CJMU-FM
- Bracebridge/Gravenhurst, Ontario; Canada;
- Frequency: 102.3 MHz

Programming
- Format: country music

Ownership
- Owner: Bayshore Broadcasting Corporation

History
- First air date: August 7, 2018

Technical information
- Class: B1
- ERP: 23,000 watts

Links
- Website: www.country102.ca

= CJMU-FM =

Radio station in Ontario, Canada

CJMU-FM is a Canadian radio station which broadcasts country music at 102.3 MHz (FM) in Bracebridge/Gravenhurst, Ontario.
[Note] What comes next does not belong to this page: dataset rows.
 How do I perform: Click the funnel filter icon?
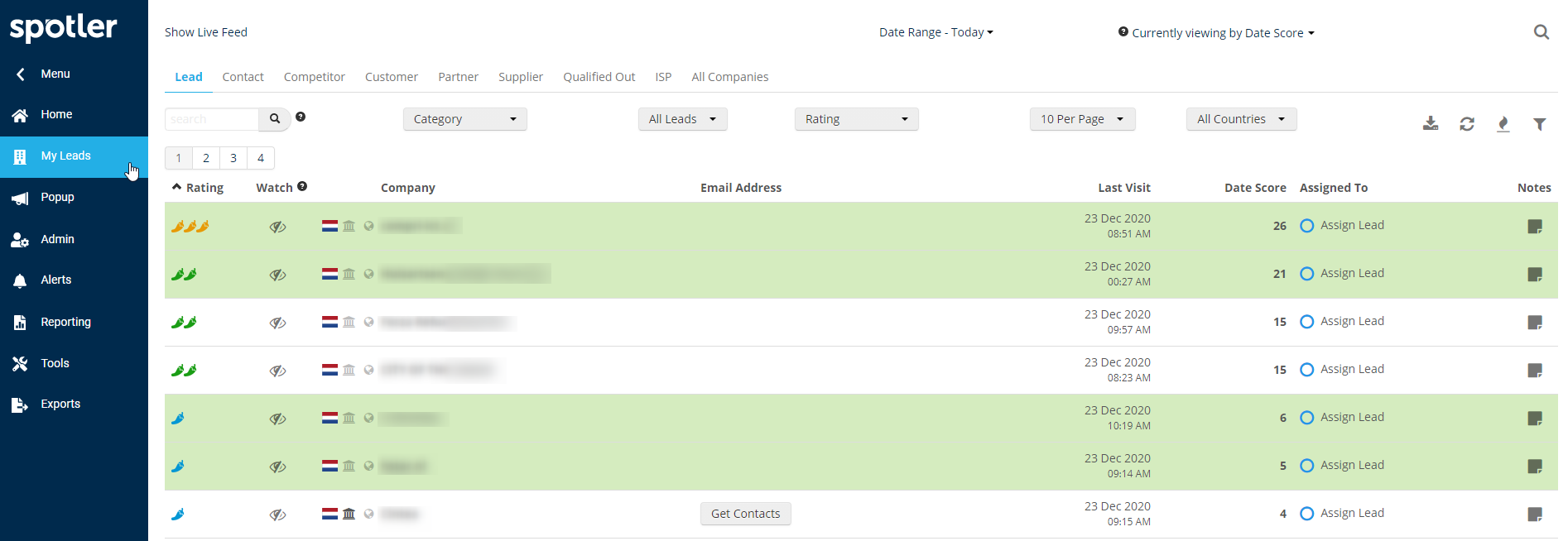click(1539, 124)
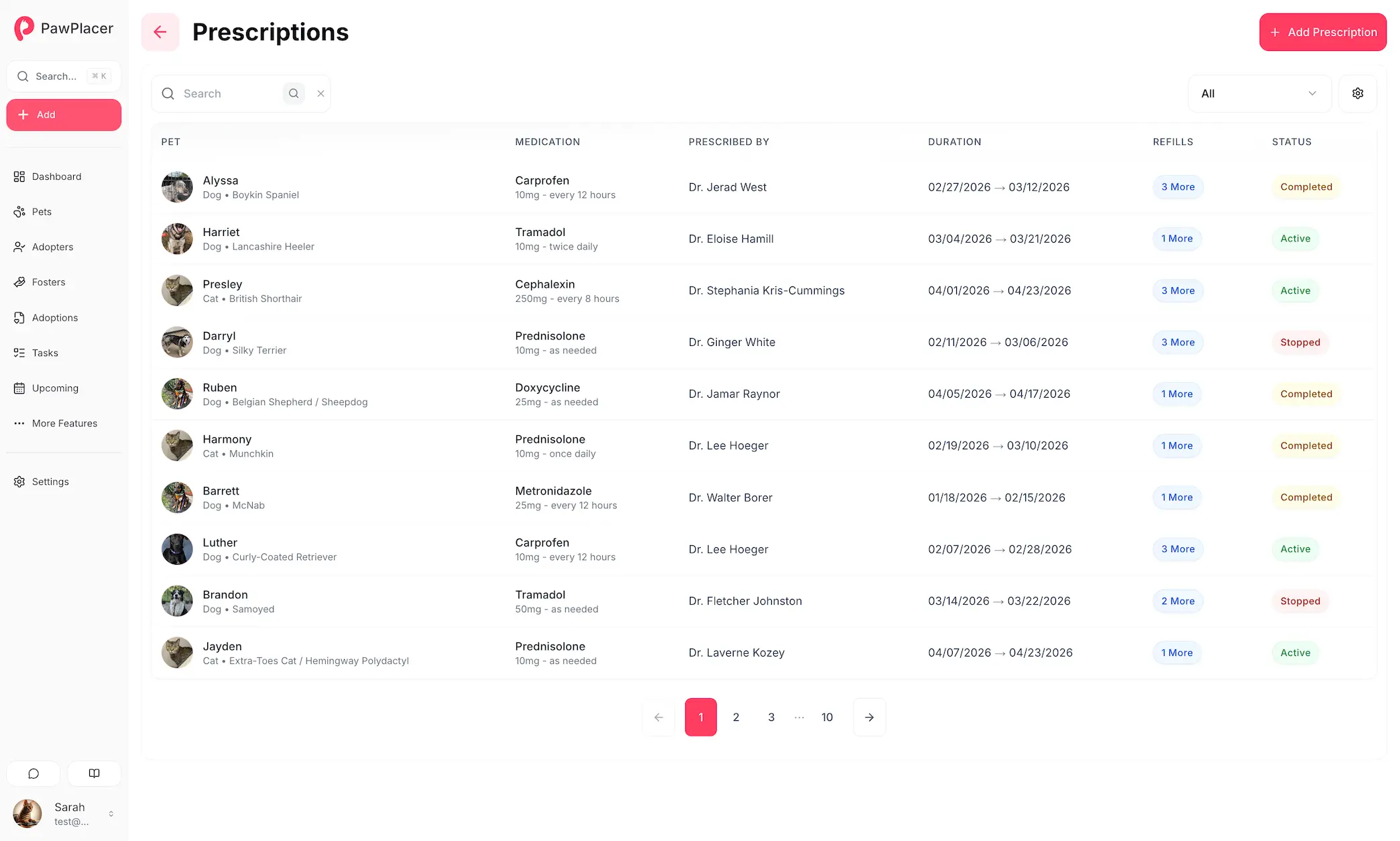
Task: Open the book documentation icon
Action: (95, 773)
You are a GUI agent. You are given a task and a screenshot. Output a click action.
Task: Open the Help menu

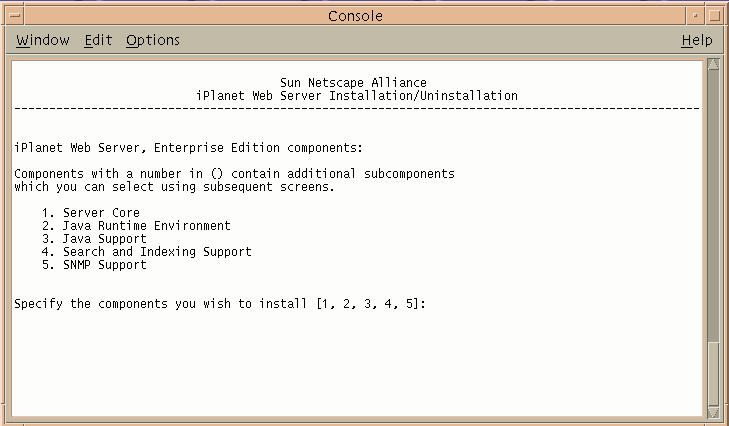(x=697, y=40)
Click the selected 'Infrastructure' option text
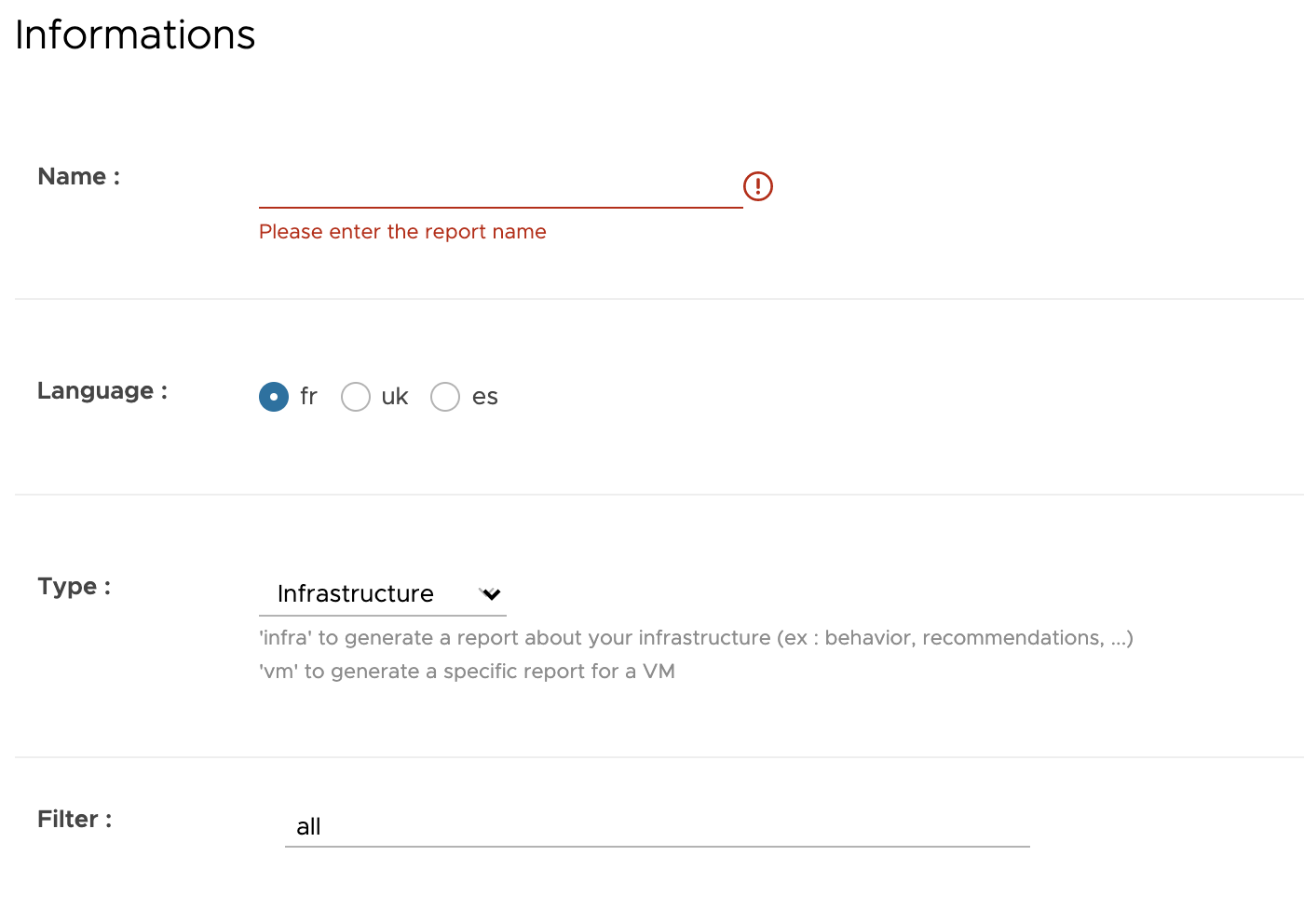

The station is branded as Country 102.

==History==
On October 7, 2016, Bayshore Broadcasting Corporation received CRTC to operate a new English language commercial FM radio station at Bracebridge/Gravenhurst on the frequency of 102.3 MHz with an average effective radiated power (ERP) of 22,000 watts.  The station would broadcast a country music format.
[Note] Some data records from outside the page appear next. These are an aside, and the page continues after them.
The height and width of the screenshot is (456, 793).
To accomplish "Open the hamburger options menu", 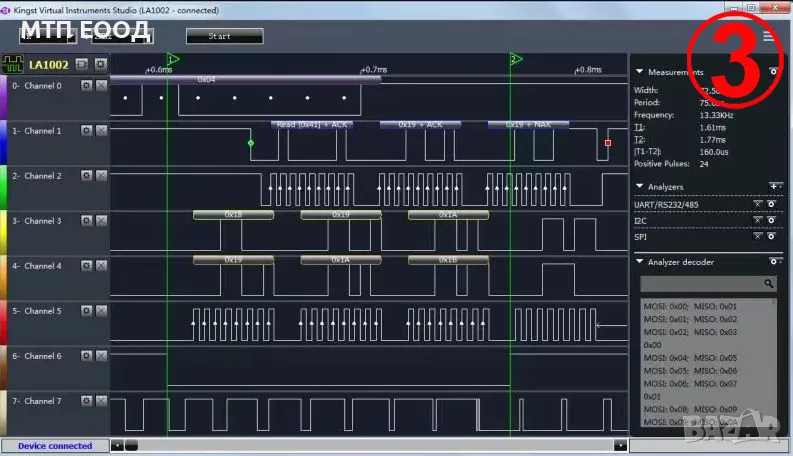I will (x=768, y=36).
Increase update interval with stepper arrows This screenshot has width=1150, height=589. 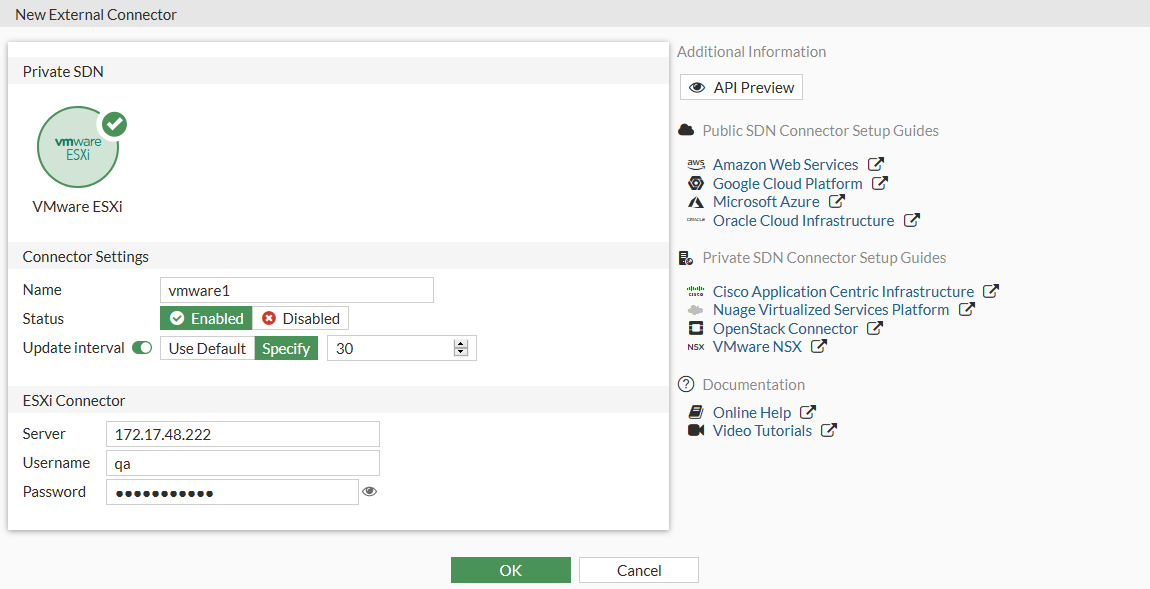[x=461, y=344]
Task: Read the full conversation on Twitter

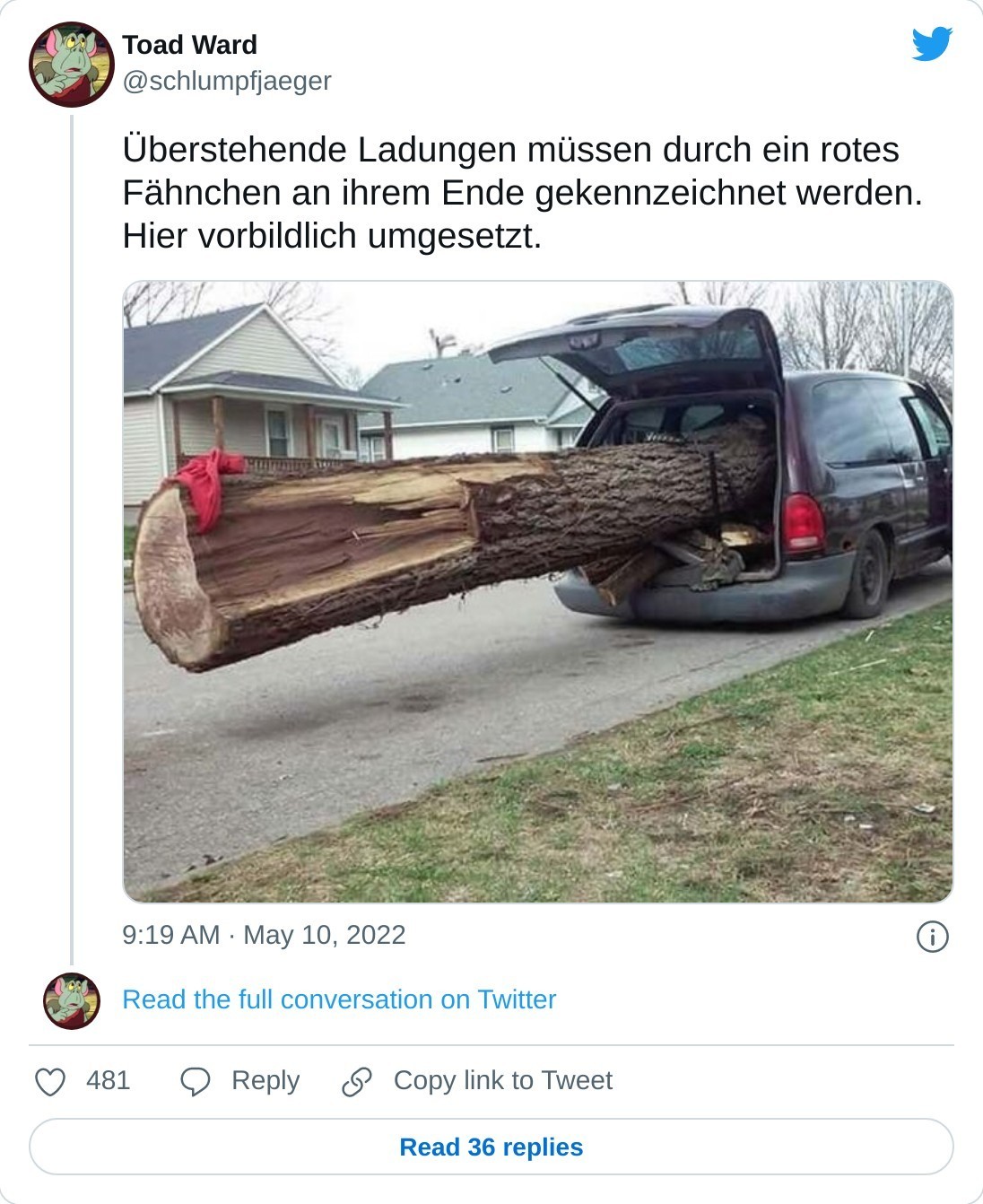Action: coord(339,999)

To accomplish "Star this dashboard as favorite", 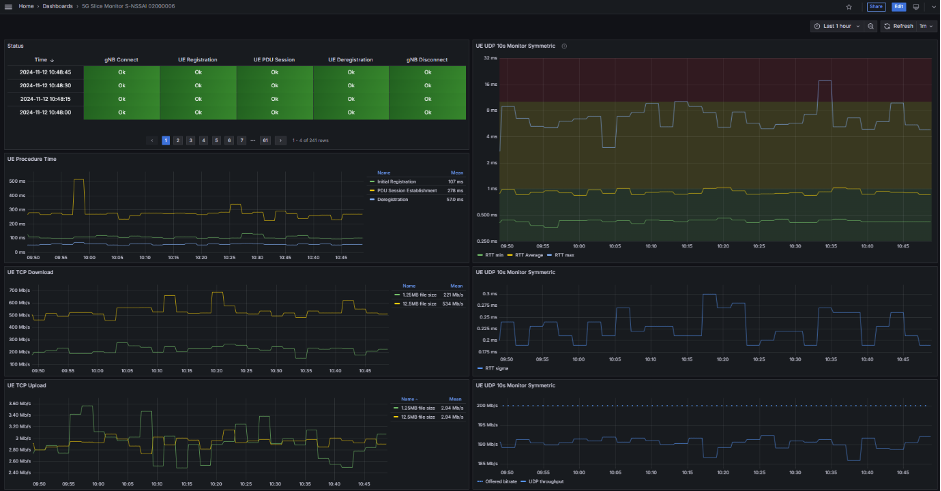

On May 10, 2018, the CRTC approved Bayshore's license to increase the effective radiated power (ERP) from 22,000 to 23,000 watts and decreasing the effective height of the antenna above average terrain from 69.5 to 65 metres.

CJMU-FM began testing at 102.3 MHz in June 2018 and officially signed on August 7 that same year as Muskoka's Best Country - Country 102.

==Notes==
The 102.3 MHz frequency in the Bracebridge/Gravenhurst area was previously used by an unrelated low-power tourist information station CIIG-FM which was launched in 2012 and moved to its current FM frequency at 98.3 MHz around the time when the new CJMU-FM signed on in 2018.